You are viewing a plain text version of this content. The canonical link for it is here.

Posted to user@flink.apache.org by Robert Waury <ro...@googlemail.com> on 2014/10/13 13:07:33 UTC

(Unknown)

Hi,

I performed the Yarn Setup on a cluster running Apache Hadoop
2.3.0-cdh5.1.3 like described on the website.

I could see the allocated containers in the Yarn ResourceManger and after
starting a Flink job via the CLI client it showed up on the Flink Dashboard.

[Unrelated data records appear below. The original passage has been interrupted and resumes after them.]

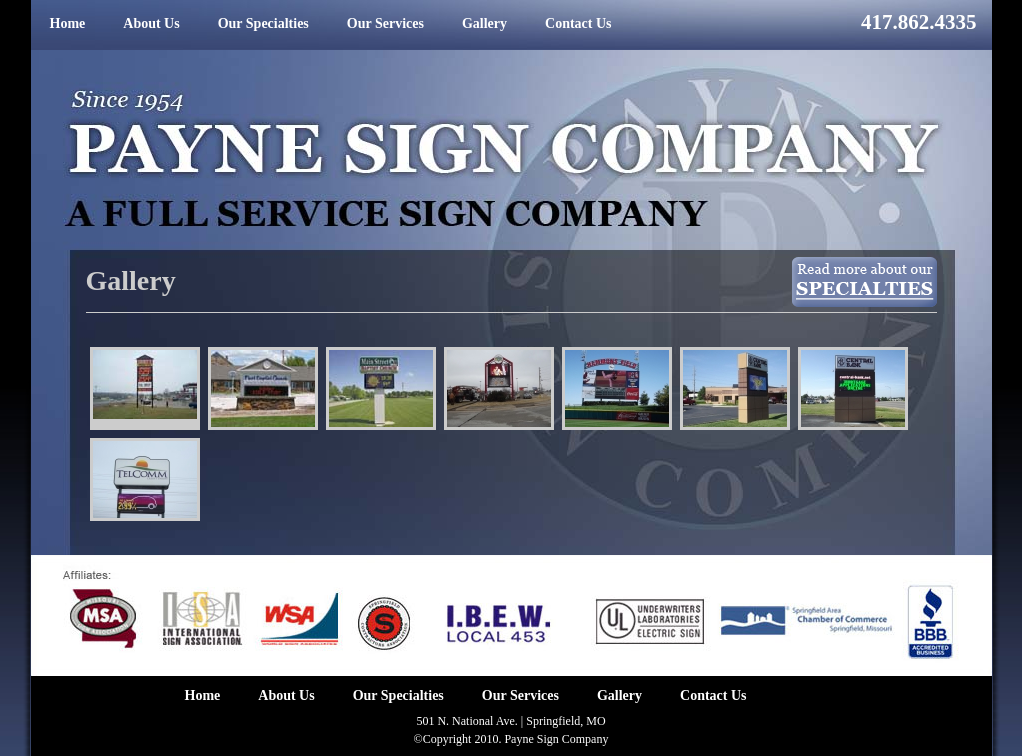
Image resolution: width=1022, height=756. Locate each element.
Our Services (385, 23)
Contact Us (578, 23)
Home (68, 23)
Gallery (484, 23)
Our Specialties (263, 23)
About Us (151, 23)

The problem is that the job which runs in about 17 minutes in my local VM
(3 cores, 4GB RAM, input from local files) now takes about 25 minutes on
the cluster (18 containers with 4GB and 8 cores each, input from HDFS with
rf=5).

>From the Flink log it seemed all data was shuffled to a single machine even
for FlatMap operations.

log excerpt:

10:54:08,832 INFO
org.apache.flink.runtime.jobmanager.splitassigner.file.FileInputSplitList
 - nceorihad06 (ipcPort=56158, dataPort=55744) receives remote file
input split (distance 2147483647)
10:54:08,832 INFO
org.apache.flink.runtime.jobmanager.splitassigner.InputSplitManager  -
CHAIN DataSource (TextInputFormat
(hdfs:/user/rwaury/input/all_catalog_140410.txt) - UTF-8) -> FlatMap
(com.amadeus.pcb.join.FlightConnectionJoiner$FilteringUTCExtractor)
(1/1) receives input split 5
10:54:09,589 INFO
org.apache.flink.runtime.jobmanager.splitassigner.file.FileInputSplitList
 - nceorihad06 (ipcPort=56158, dataPort=55744) receives remote file
input split (distance 2147483647)
10:54:09,590 INFO
org.apache.flink.runtime.jobmanager.splitassigner.InputSplitManager  -
CHAIN DataSource (TextInputFormat
(hdfs:/user/rwaury/input/all_catalog_140410.txt) - UTF-8) -> FlatMap
(com.amadeus.pcb.join.FlightConnectionJoiner$FilteringUTCExtractor)
(1/1) receives input split 128

The job takes two large input files (~9 GB) and after filtering and
converting them with a FlatMap (selectivity is below 1%) it joins them each
twice with a small data set (< 1MB) after that the join results are joined
with each other. The result is about 2.7 GB.

Any idea what causes this?

Cheers,
Robert

Re:

Posted by Robert Metzger <rm...@apache.org>.

Are you referring to https://issues.apache.org/jira/browse/FLINK-968? So as
I said, users can pass the the "-s" parameter to set the number of slots
per container and the number is being used by the CliFrontned.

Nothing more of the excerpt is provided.